I was pleasantly surprised to find matrix support libraries for pretty much every language I thought to check for them. Just for fun, let's look at two ways to solve each of these simple examples, each with a different language.

Example 1 in Ruby


Iterative approach:
matrix = [[3, 1, 5], [0, 2, 2], [6, 3, 4]]
for i in 0..2
  for j in 0..2
    matrix[i][j] *= 2
  end
end
# matrix => [[6, 2, 10], [0, 4, 4], [12, 6, 8]]
Matrix approach using the core Matrix library:
require 'matrix'
matrix = Matrix.rows([[3, 1, 5], [0, 2, 2], [6, 3, 4]])
p matrix * 2 #=> Matrix[[6, 2, 10], [0, 4, 4], [12, 6, 8]]

Example 2 in C#


Iterative approach:
int[] column = {2, 0, 4};
int[] row = {1, 2, 3};
var product = new int [3, 3];
for (var i = 0; i < 3; i++)
    for (var j = 0; j < 3; j++)
        product[i, j] = column[i] * row[j];
// product => {{2, 4, 6}, {0, 0, 0}, {4, 8, 12}}
Matrix approach using the Math.NET Numerics library:
var column = new DenseMatrix(3, 1);
column.SetColumn(0, new double[] {2, 0, 4});

var row = new DenseMatrix(1, 3);
row.SetRow(0, new double[] {1, 2, 3});

var product = column * row;
// => 2,4,6
//    0,0,0
//    4,8,12

Example 3 in Python


Iterative approach:
row = [1, 2, 3]
column = [2, 0, 4]
product = 0

for i in range(3):
    product += column[i] * row[i]

# product => 14
Matrix approach using the NumPy library:
from numpy import *

row = matrix('1 2 3')
column = matrix('2; 0; 4')
product = row * column #=> [[14]]

You can see how this approach eliminates a layer or two of loops from your code as well as the accumulation code of adding up sums or whatever.
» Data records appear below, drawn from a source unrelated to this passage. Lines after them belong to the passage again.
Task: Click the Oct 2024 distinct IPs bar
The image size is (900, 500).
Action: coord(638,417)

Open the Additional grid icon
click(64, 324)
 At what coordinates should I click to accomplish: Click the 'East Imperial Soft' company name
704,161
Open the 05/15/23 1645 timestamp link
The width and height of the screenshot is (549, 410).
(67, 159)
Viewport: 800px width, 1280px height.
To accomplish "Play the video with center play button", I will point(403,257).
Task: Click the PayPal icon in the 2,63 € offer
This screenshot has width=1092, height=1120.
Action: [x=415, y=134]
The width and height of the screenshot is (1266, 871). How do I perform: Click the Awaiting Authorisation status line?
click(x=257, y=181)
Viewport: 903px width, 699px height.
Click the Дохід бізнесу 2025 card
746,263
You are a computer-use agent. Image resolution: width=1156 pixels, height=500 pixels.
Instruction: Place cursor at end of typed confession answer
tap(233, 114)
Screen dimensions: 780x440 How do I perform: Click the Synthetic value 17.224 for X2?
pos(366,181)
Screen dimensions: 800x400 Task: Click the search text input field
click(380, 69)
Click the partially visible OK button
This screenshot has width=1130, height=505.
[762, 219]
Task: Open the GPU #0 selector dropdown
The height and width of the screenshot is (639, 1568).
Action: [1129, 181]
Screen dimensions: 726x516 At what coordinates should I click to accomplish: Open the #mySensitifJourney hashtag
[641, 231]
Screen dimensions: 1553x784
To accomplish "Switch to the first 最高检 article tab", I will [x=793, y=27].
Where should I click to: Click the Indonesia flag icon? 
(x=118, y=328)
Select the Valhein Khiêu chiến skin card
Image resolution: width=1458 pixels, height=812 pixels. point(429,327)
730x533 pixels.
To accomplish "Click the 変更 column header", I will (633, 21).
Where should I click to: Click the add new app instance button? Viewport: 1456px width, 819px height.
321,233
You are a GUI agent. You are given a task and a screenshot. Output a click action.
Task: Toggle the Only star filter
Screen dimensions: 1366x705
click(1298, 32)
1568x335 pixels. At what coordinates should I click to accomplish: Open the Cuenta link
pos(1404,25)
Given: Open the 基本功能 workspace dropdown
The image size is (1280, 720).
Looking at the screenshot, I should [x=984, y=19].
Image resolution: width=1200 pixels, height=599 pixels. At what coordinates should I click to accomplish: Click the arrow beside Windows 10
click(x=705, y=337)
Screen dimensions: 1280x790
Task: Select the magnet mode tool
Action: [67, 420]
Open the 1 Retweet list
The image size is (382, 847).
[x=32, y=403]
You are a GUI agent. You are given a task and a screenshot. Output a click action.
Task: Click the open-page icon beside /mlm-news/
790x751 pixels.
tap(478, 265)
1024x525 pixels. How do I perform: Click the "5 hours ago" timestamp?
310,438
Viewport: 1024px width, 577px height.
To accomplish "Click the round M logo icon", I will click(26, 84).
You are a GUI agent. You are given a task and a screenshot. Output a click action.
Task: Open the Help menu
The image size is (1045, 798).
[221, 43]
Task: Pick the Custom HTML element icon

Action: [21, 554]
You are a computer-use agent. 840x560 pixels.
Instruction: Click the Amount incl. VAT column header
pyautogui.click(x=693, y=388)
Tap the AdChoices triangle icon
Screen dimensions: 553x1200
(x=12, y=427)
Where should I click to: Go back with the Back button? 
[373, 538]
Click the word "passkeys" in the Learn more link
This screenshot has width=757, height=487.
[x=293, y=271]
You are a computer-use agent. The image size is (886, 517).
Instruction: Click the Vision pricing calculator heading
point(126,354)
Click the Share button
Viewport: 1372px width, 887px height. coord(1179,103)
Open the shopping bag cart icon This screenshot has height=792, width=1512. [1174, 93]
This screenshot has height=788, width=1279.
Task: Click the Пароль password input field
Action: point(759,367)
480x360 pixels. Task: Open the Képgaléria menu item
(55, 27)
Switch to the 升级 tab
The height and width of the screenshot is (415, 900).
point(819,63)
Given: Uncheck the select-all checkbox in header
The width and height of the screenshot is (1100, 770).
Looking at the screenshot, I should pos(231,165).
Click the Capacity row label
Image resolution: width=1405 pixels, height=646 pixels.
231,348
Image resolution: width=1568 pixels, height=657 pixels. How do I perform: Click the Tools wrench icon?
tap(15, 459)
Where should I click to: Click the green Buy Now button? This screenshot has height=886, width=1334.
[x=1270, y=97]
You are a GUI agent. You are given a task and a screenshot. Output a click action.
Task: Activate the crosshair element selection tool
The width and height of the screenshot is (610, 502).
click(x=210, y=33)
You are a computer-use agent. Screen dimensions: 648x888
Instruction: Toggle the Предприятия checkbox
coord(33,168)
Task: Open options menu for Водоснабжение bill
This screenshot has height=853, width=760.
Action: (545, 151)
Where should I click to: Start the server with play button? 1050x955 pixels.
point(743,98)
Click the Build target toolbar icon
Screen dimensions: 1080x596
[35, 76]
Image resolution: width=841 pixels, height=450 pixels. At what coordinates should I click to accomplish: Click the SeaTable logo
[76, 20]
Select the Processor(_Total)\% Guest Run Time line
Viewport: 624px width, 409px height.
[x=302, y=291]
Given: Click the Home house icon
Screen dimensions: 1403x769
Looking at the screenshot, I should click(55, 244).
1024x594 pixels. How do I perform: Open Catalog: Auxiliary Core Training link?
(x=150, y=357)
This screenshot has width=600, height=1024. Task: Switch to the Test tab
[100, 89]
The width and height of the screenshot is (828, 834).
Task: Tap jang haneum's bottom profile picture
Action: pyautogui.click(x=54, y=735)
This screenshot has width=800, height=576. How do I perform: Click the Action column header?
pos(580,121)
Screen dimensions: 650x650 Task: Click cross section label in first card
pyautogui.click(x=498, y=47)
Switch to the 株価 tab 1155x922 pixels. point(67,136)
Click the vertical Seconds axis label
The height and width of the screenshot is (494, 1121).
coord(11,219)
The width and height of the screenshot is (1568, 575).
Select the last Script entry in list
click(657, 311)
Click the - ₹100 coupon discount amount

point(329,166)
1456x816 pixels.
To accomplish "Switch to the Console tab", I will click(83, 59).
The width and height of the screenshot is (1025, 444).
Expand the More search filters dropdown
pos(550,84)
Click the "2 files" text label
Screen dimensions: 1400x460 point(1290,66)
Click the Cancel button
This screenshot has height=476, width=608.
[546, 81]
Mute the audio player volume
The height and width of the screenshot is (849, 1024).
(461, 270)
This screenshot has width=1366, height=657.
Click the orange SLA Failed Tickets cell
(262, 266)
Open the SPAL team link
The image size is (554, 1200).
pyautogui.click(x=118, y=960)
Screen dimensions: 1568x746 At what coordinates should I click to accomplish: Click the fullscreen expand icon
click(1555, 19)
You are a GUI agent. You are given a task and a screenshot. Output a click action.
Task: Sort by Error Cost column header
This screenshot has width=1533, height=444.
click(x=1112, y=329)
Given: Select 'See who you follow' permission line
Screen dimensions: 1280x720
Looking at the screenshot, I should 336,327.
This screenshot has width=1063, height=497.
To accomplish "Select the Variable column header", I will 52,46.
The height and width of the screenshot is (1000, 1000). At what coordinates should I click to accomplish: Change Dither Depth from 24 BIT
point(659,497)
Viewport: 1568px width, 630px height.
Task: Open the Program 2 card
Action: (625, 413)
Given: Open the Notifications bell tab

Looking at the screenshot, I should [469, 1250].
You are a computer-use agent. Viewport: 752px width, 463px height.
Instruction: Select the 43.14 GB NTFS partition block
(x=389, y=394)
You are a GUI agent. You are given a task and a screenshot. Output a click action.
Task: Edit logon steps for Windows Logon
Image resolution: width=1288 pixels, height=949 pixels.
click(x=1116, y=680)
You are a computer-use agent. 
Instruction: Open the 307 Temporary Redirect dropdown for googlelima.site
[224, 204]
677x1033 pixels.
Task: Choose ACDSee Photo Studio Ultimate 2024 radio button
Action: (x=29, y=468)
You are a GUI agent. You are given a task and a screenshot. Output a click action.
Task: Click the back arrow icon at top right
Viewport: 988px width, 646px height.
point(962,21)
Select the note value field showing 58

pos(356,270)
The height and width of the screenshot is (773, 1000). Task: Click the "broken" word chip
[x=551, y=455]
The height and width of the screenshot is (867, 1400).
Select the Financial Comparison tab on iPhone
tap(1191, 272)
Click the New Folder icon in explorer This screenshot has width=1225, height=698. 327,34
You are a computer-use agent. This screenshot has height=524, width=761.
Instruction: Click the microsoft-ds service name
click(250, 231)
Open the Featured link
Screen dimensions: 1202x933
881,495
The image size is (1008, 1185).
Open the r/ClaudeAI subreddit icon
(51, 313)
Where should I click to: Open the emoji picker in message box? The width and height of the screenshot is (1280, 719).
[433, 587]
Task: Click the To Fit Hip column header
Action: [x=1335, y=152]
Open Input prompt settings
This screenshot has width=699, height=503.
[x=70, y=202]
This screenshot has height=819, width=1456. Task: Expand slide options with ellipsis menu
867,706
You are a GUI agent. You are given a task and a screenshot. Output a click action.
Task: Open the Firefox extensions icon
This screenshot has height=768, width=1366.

There may not be a huge benefit in these simple cases, but when addressing problems of more realistic complexity this can work wonders for both readability and performance. I have used these matrix constructs mostly in the context of algebraic summations over matrix elements, which are used heavily in various machine learning algorithms such as linear regression and neural networks.

The next time you start to write some looping code, take a second to think about whether there might be another way to go. Chances are that you can accomplish the same thing with less code that will read better and often run faster.